The following is my very foggy recollection and may be off, you can consult the FT rules & regs to be sure:
For Open and Am points I may be a little bit off but I believe the point system is 5 for 1st, 2 for 2nd, 1 for 3rd, 1/2 for 4th. You need 10 points for AFC (Amateur Field Champion) and 15 for FC (Field Champion). You must have an *all-breed* WIN for either title. Points won in Open also count for an AFC if handled by it's amateur owner in the Open -- not sure if Am points count toward the FC. All of that may be slightly off but it's roughly how it works -- I'm sure if I ever have the opportunity to compete at that level -- I will know it by heart!!
Oh as far as MH vs. Qual -- the skills needed are the same. The level of difficulty often is not. Most quals are like VERY LARGE master tests. The distinct differences of HT & FT apply (gunners in white, no duck calls, no handler's gun, etc), which can help or hurt you. Yes I know people who run Quals before MH but in the logical progression, MH is definitely a step below Qual.


----------



## K9-Design (Jan 18, 2009)

Oh there is no age limit -- most FT dogs come into their own ages 5-8 -- but have seen a TWELVE year old GOLDEN running in an OPEN!!! Amazing dog!


----------



## EvanG (Apr 26, 2008)

Alaska7133 said:


> I have some more field trial questions I was hoping someone could answer.
> 
> If you decide to run a field trial and your dog has never run one before, assuming they are not running a derby (under age 2), which trial would they have to run first, qualifying, amateur, or open?


If you don't care to run Derby, the Qualifying is a logical start point. The concepts are the same as in Open & Amateur all-age, but you don't have to compete against field champions, there are no points for placements. The Qualifying stake is a great place to start, but is not a requirement. Take advantage of it for the experience you and your dog will get there. If your dog gets a 1st or 2nd place in the Q. he is "qualified all-age", which means he can be entered in restricted all-age stakes, like Limited All-age (an Open that is limited to QAA dogs), for example. There are several other restricted classes for Open & Amateur dogs. You can enter any standard unrestricted stake with any dog over 6 months old.


Alaska7133 said:


> Is there a progression that you have to do? If there is, how does it work?

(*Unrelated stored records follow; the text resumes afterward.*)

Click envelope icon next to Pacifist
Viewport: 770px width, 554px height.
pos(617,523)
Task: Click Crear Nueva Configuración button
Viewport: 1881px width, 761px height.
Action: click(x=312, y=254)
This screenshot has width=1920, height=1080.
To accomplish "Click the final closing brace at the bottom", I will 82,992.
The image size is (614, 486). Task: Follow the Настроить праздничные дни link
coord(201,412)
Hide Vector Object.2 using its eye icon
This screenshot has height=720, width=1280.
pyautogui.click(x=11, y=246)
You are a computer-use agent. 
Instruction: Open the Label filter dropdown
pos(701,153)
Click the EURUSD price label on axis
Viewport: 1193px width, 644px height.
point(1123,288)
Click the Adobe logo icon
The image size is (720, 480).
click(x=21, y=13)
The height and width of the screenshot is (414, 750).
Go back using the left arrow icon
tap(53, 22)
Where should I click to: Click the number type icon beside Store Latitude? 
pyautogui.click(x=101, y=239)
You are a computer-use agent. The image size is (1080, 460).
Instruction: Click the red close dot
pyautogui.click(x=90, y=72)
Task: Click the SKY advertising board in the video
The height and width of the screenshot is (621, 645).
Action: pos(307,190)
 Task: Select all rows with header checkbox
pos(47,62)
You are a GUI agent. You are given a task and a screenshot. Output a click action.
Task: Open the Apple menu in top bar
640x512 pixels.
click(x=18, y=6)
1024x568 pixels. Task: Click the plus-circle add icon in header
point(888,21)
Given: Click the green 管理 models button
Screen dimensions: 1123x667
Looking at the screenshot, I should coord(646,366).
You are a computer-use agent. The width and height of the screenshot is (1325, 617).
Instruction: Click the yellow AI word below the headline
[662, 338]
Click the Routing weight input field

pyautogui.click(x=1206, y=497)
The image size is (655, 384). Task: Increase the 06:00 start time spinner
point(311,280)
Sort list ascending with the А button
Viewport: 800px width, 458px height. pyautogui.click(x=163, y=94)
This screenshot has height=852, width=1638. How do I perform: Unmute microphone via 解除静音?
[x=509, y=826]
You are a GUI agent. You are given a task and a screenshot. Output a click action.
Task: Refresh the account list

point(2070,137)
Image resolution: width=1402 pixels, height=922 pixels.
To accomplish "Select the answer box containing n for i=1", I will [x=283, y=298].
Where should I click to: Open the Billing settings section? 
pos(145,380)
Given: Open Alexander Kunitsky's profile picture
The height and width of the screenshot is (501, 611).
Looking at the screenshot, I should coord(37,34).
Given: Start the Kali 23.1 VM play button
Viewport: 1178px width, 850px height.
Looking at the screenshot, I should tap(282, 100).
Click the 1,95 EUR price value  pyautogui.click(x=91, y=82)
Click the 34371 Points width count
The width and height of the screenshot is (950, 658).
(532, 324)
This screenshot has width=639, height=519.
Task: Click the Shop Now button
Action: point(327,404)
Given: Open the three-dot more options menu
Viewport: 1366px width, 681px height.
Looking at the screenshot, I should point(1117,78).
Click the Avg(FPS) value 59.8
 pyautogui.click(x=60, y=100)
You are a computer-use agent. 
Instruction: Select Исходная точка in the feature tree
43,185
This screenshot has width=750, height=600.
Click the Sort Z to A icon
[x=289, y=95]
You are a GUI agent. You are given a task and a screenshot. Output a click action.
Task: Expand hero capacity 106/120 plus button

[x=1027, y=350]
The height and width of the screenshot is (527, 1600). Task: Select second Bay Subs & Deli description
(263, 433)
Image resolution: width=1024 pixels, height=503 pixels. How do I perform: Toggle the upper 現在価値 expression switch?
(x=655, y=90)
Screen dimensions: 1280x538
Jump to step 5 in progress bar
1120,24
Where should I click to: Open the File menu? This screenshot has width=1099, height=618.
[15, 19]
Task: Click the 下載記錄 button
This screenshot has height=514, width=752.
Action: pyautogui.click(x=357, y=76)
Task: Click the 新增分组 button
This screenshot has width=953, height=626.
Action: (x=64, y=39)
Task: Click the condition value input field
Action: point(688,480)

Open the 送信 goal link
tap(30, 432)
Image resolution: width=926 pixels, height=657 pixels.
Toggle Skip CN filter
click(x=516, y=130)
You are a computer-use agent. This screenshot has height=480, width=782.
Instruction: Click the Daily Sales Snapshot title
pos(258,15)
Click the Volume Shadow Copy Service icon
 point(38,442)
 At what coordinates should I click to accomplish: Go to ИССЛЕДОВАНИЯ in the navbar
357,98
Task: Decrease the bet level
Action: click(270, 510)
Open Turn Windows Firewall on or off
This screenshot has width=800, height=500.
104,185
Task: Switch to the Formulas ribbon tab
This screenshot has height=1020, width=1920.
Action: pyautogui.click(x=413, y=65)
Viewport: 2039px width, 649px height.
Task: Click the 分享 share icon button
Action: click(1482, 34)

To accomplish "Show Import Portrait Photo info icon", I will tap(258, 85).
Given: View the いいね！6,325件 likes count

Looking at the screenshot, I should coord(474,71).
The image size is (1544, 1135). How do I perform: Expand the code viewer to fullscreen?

No there is no progression you have to follow by rule. Common sense would dictate starting in the Q, and moving on only when the dog is ready to perform all skills at the very highest levels. It's good advice that if you want to run Qualifying, train for the Open. If you want to run Open, train for outer space!!! The work in Open & Am is as hard as it gets. Sometimes it looks impossible, and then several dogs will come to the line and kill the test! It's extremely hard to win in those classes. That's why there is such great honor in doing so.


Alaska7133 said:


> I've heard a little bit about points but I'm not totally sure how they work. Can someone explain the various point schedules and how they lead to one title or another? I've tried looking through the field trial rule book and it makes me cross eyed.


Open & Am: 1st place = 5 points, 2nd place = 3 points, 3rd place = 1 point, 4th place 1/2 point.


Alaska7133 said:


> At what age does a dog generally stop running field trials?


CNFC-FC-AFC River Oaks Corky finished a National when he was 12. There is no prescribed age for retirement. They're done when they're done - either physically, or the owner decides they just don't want to run them anymore.


Alaska7133 said:


> I've heard some people don't run a field trial until their dog has an master hunt title. Is that a fair statement?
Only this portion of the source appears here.